The panel fell silent. The audience hushed. Then John Connolly, no slouch of a writer, spoke (and again I am paraphrasing), “No, I don’t. I mean not compared to Nabokov . . .” and he listed the names of several other great writers
His once jolly comrades turned on him and began to grumble and say, “That’s not true.” One announced that Dashiell Hammett’s The Maltese Falcon had made the top one hundred best literary novels list.
Connolly tried to persevere using such words as fragile and ephemeral to describe literary plots as compared to mystery plots. I think what he was trying to say was that the suspense/mystery novels have more of a hard logic at their core. But he was drowned out by the other writers who began to throw out titles such as Crime and Punishment, The Great Gatsby, and the more contemporary The Lovely Bones, as being examples of literary mysteries.
I have heard this argument over and over about whether genre books and short stories, such as the ones we write, can be considered literature; or will we always be the stepchildren, the great unwashed, compared to our much better writers. I remember when television was deemed inferior as an art form to the movies, so I have a rather jaded point of view about all this. By jaded I mean a French shrug of the shoulders preferably with a cigarette in the hand.
The discord that question brought to the panel stayed with me. I couldn’t figure out why it upset the other writers except John Connolly to think they could not be allowed into the blessed golden circle of literature. And so they had to trot out the old warhorses such as Dostoevsky, Fitzgerald, Dickens, etc.
It was during one sleepless night that I figured out, along with many other important things (what else are restless nights for?), what was disturbing me about this argument.
The answer came in two words: author’s intent.
Nobody on the panel asked if Fitzgerald intended to write a murder mystery when he wrote The Great Gatsby.
The answer is no. He did not. At least I haven’t read anything to suggest otherwise. If someone has, please let me know. The murder of Gatsby was the inevitable end to a life built on dreams, fantasies, and corruption. Gatsby became the sacrificial lamb for a woman he could never have, Daisy. We know who killed him and we know why. The killer had the wrong guy. He should have killed Daisy. It is heart-wrenching, but it is not a mystery. And Fitzgerald did not intend to write one. So why say that it is?
Okay, the novel is called Crime and Punishment, but is it a mystery? Did Dostoevsky sit down to write a novel of suspense? I don’t think so. He was exposing the consequences of crime and punishment on many levels from the soul to the cell. Was he really writing in the mystery genre? No.
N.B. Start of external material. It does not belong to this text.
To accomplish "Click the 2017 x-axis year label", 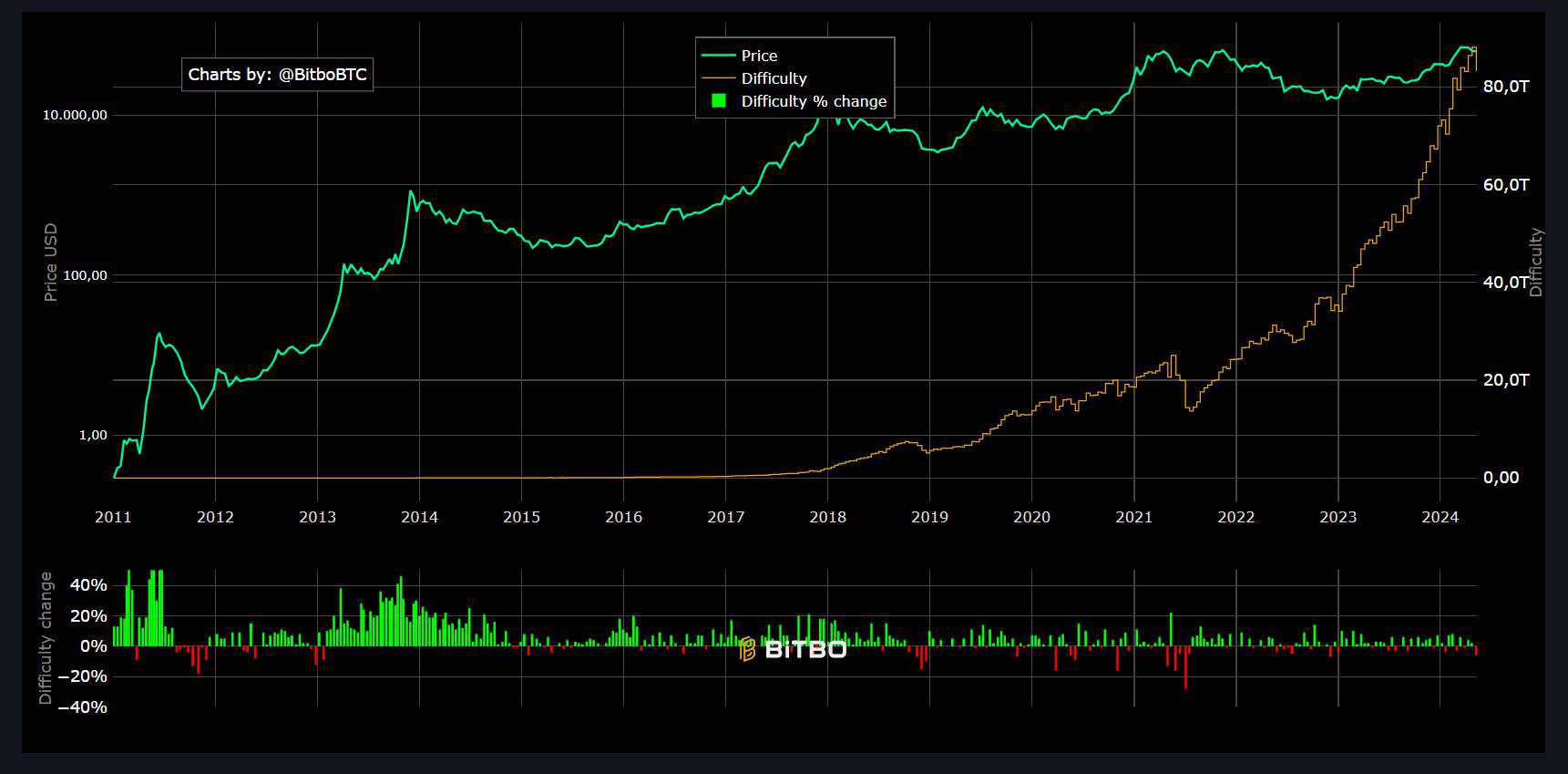I will point(725,518).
Dickens of course was writing in serial form and, do I dare say it– for the masses. He was a popular writer who wrote to entertain and he was brilliant at it. (There are academics that still question whether he should be allowed into the golden circle.) Dickens did toss in a few murders into his multi-layered plots, Bleak House for example, but that doesn’t make him a mystery writer. And he never referred to himself as one. Besides, Dickens was only interested in killing off the lawyers.
Does it matter if our books and short stories will never be accepted as great literature? Not to me. I’ll just settle for great, and the acknowledgement that I intended to write a mystery.